Note that your W does not guarantee invertability - e.g., if your original (0,0) is already 0.

This was shown by Professor Andrew in the Coursera ML class that's happening right now.

Given n features x1 to xn we introduce x0 feature which is always set to 1. During the Regularization lectures the professor said that we don't need to control (or regularize) the theta0 (the parameter for x0) because it doesn't make a difference. I believe this is the reason W(0,0) is set to 0.

The lectures are a little light on the maths, i.e the professor explains only enough maths to explain the techniques so I'm not aware of more details. I'm planning on watching some Linear Algebra lectures to fill in the gaps. :)

Re: Invertability, according to the professor, if lambda is > 0 then the matrix will be invertable. Again I'm not 100% sure if this is true or not.

Ok, that clears it up:

He doesn't need to set W(0,0) to 1 specifically because he sets x0 to 0 (which guarantees a non-zero value in the covariance matrix).

But the standard way to do L2 regularization (also known as "ridge regression") is to add a scaled identity matrix (the entire diagonal set to be nonzero)

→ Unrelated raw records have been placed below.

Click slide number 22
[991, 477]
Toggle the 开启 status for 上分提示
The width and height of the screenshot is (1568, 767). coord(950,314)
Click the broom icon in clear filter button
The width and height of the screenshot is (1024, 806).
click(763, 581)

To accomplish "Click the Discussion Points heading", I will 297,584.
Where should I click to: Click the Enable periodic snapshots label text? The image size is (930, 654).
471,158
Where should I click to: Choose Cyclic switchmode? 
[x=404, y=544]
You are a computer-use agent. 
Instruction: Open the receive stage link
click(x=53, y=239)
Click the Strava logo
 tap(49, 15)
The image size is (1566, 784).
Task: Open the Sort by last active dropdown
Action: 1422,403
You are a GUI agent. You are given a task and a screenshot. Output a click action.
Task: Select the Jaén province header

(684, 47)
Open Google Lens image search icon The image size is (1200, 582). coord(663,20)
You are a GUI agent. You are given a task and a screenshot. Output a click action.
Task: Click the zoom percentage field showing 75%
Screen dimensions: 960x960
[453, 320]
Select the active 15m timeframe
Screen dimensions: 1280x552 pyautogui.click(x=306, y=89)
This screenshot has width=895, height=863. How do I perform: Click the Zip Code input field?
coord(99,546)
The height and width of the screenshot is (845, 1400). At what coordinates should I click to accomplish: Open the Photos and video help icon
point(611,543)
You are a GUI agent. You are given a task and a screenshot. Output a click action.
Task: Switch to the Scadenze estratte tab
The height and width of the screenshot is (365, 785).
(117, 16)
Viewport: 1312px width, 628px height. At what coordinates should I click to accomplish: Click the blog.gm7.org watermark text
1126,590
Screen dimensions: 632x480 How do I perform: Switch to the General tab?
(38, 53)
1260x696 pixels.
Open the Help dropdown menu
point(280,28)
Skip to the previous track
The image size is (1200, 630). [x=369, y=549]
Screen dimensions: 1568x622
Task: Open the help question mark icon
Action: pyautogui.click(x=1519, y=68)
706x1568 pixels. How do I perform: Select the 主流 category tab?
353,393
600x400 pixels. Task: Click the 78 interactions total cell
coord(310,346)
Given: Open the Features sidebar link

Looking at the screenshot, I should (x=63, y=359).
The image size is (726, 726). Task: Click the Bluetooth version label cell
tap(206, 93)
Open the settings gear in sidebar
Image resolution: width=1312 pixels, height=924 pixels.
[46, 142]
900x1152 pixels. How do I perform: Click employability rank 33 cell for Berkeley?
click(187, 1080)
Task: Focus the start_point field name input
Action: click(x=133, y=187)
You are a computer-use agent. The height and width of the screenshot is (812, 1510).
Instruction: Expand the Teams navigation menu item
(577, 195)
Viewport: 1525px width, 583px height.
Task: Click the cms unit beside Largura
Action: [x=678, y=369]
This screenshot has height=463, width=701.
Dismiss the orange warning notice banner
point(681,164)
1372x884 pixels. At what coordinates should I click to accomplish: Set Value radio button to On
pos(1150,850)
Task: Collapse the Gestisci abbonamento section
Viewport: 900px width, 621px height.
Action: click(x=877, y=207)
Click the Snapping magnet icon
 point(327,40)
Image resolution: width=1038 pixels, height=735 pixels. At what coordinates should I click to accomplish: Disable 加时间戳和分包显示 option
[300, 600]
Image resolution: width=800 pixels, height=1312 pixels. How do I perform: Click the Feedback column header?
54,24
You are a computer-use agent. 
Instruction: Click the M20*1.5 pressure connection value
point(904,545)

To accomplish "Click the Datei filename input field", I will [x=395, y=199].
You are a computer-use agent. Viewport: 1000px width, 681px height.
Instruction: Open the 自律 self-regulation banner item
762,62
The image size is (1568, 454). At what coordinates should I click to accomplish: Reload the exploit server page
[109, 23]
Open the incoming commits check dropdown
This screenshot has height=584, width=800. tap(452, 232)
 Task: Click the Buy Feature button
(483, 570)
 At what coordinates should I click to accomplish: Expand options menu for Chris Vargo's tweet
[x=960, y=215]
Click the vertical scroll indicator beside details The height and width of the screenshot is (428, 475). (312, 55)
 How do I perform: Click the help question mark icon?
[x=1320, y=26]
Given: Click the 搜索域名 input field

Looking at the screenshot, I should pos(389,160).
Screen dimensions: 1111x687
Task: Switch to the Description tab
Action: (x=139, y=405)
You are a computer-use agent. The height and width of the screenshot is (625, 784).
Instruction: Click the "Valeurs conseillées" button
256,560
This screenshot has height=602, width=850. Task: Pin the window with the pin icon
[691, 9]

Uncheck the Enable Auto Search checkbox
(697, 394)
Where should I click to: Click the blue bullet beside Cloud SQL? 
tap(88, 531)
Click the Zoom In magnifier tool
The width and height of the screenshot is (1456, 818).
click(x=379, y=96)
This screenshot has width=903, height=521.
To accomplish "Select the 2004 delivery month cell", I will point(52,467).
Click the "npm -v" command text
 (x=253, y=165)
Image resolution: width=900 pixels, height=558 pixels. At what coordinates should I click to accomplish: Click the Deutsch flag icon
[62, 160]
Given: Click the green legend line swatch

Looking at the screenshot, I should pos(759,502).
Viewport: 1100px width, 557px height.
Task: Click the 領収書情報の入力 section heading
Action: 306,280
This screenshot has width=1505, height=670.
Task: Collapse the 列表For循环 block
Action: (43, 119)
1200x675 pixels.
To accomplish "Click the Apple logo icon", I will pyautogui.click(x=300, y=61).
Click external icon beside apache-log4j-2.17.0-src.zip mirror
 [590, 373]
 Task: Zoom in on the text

You mean set x0 to 1, right?

People who do linear regression at work don't add a x0 feature? During the lecture the prof. only said that adding a x0=1 for all samples m, is by convention and helps simplify the computation. Unless I missed something during the lecture that's the only explanation that was given.

Yes , I did, thanks.

> People who do linear regression at work don't add a x0 feature?

Sometimes they do that; sometimes the data already has a subset known to have sum 1 (e.g., if you binary variables that reflect "one of n choices" which must be set), and in this case adding x0=1 makes things worse (from a numerical perspective) for many algorithms.

Regardless, I've always seen regulation theory stated with lambda*identity matrices.

DO NOT EVER use Penrose pseudoinverse in numerical computation. It is guaranteed to diverge.
Can you please explain why this is? Or maybe point to an explanation somewhere? Thanks.